Checkpoint 2
You can download a template RMarkdown file to start from here.
This work should be done individually meaning that each person should have their own meter name. You should support each other in your work but make sure that what you type in this document reflects your own words and ideas.
Macalester Energy Use
Go to Moodle Checkpoint 2 assignment and download the dataset, Macalester_Electricity_Use.csv
.
This dataset, provided by the Sustainability Office, includes the electricity meter data on properties that Macalester College owns. Note there are three types of electricity meters: Electric - Grid, Electric - Solar, Electric - Wind. This data is originally recorded as a monthly usage with a start and end date. Brianna has done some initial cleaning to calculate the average usage per day to account for different month lengths. Below are the definitions of some of the variables in the dataset.
start_date
: The first date of the collection period
property_name
: The name of the property (26 unique property names)
property_type
: Type of property (9 unique property types)
meter_name
: The name of the meter (36 unique meter names)
meter_type
: The type of the meter (3 unique meter types)
use_per_day
: The average electricity usage per day within the collection period (calculated by taking total usage / days in collection period).
gross_floor_are
: The square footage of area in the property
street_address
: Address of the property
- Download the data. Put the file in a known location (the same folder that this Rmd is in) on your computer. Look at the csv file and then read in the data into R.

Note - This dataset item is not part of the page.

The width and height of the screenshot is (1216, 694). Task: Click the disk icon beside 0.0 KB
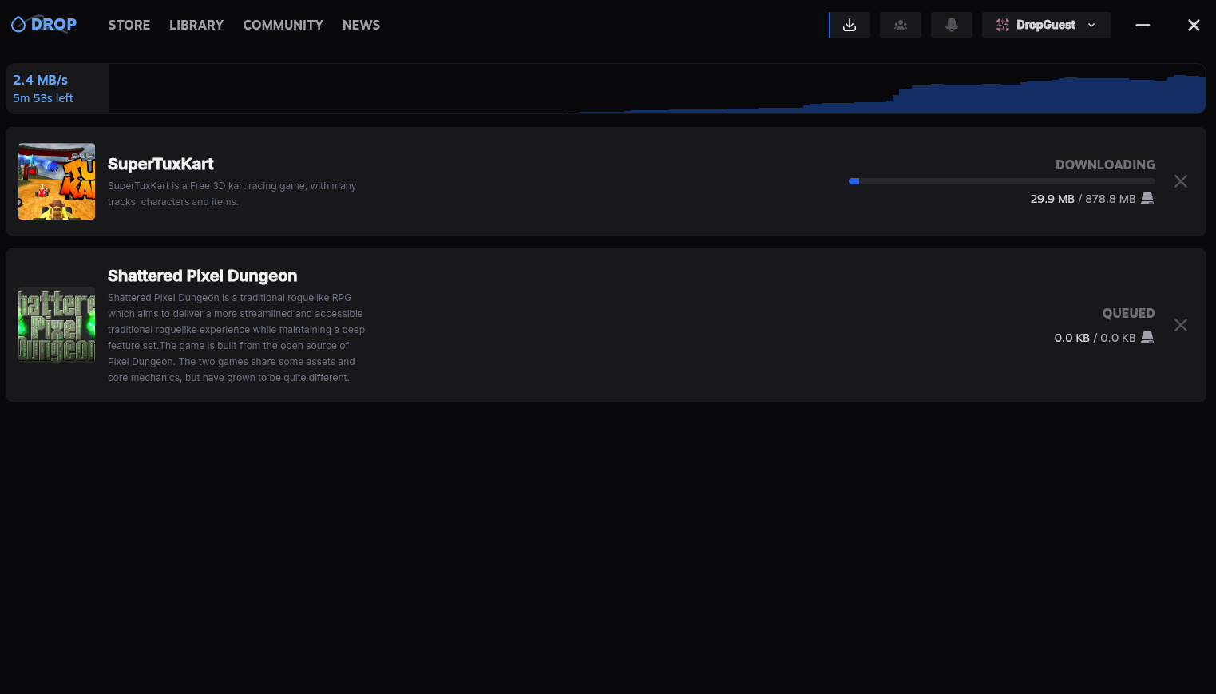(1147, 338)
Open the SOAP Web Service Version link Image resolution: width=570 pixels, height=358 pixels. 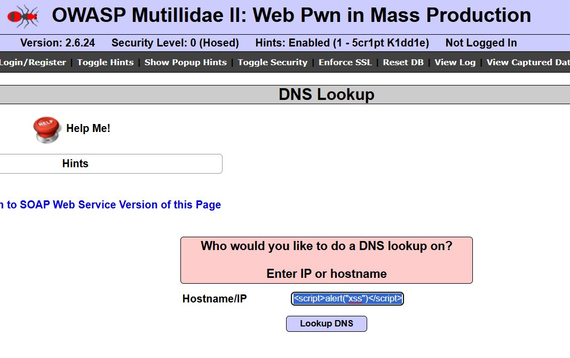tap(110, 205)
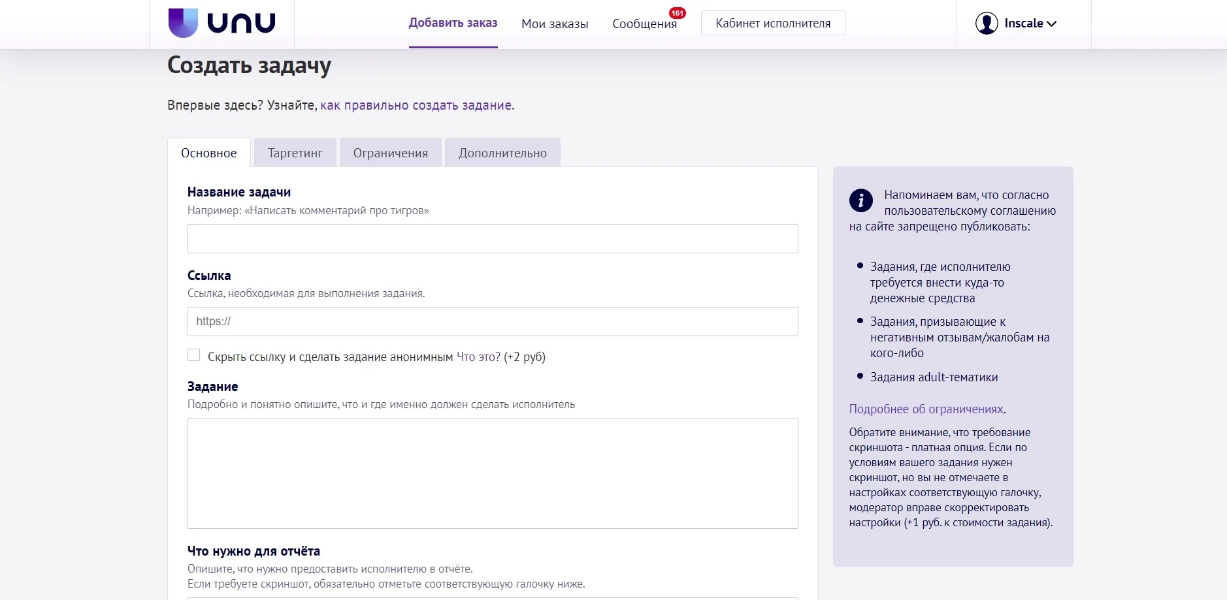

- Choose a meter from the 36 options with a non-constant trend and seasonality. Tell me what that Property Name and Meter Name is. Make sure you choose a meter with at least 90 observations (some meters are relatively new; it is harder to estimate a trend and seasonality). Visualize and explore a few before making a decision.
ANSWER:
- Come up with at least two estimates of the trend of the usage. Plot both of those estimates as a function of time. Justify which estimate you prefer.
ANSWER:
- Plot the de-trended series (residuals = original outcome data - estimated trend). Comment on the de-trended series.
ANSWER:
- Estimate the seasonality of the de-trended series. Plot the average cycle. Comment on the average cycle.
ANSWER:
- Plot the de-trended series after removing the seasonality (so you are left with the errors). Comment on what you observe.
ANSWER:
- Estimate the autocorrelation of the errors (using
acf()
assuming stationarity) and comment on what you observe about the errors.
ANSWER:
- Predict the average daily meter usage based on the trend and seasonality for the next 5 months. We haven’t formally learned how to do this but think about how you might do this; be creative. You goal is to see if you can create a plot of the original data and add a red line that shows this prediction. Do your best.
ANSWER:
- Briefly reflect on what you’ve learned about Macalester’s energy usage and the questions you have about the data generation process.
ANSWER: